> _TASK TO CARRY OUT_:
Line tally for "will": state how many lines of the entries include it, with no other text.

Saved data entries
Content starts
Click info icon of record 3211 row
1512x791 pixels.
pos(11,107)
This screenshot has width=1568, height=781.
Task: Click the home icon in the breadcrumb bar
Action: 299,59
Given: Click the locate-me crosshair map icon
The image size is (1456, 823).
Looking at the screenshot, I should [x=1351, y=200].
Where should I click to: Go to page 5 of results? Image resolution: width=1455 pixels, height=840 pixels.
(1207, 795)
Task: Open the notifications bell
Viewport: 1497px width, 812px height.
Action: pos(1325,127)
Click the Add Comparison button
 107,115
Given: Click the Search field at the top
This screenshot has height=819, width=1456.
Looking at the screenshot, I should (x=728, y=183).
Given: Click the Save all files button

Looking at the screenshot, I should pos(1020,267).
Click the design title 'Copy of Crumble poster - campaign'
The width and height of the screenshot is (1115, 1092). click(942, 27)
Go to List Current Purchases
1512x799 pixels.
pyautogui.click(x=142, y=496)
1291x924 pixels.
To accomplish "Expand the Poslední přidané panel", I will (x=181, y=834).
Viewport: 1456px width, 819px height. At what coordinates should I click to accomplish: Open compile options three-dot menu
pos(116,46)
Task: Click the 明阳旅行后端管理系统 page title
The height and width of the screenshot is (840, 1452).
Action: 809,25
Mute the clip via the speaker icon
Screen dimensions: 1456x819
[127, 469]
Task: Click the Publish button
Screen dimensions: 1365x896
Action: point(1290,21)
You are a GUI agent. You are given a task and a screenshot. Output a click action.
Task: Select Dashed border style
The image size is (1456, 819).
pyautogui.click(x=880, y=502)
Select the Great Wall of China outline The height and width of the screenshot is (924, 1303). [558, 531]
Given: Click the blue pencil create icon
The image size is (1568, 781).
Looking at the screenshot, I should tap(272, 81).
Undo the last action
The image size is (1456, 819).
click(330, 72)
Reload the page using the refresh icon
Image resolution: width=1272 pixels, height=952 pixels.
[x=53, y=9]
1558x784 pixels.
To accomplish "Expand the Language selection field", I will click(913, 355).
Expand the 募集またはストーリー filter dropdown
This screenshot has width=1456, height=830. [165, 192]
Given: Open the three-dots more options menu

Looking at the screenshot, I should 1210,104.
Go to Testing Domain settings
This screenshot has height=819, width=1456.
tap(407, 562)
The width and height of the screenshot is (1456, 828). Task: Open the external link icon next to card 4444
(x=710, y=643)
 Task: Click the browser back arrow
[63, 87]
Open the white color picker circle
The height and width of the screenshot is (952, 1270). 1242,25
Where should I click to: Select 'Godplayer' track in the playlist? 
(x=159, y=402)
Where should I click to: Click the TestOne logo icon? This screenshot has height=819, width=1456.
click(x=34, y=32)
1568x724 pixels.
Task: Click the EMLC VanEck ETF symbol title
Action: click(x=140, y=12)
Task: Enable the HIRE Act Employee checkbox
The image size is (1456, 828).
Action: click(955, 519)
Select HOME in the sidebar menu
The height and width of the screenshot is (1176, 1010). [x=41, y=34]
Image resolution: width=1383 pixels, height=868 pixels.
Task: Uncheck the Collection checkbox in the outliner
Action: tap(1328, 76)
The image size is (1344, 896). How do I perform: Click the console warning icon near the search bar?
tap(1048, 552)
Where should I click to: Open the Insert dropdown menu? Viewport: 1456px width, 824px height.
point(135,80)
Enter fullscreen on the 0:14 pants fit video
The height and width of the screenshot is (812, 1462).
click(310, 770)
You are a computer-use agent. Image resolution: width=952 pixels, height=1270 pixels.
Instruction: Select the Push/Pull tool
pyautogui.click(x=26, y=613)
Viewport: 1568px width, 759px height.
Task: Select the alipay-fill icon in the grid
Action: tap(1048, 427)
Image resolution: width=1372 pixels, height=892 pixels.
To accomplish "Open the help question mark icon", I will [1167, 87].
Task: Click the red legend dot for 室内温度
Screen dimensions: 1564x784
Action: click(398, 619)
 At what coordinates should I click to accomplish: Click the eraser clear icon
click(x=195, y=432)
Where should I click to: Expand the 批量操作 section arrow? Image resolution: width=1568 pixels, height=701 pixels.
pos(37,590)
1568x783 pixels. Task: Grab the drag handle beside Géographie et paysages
Content ends
> _YOUR RESPONSE_:
3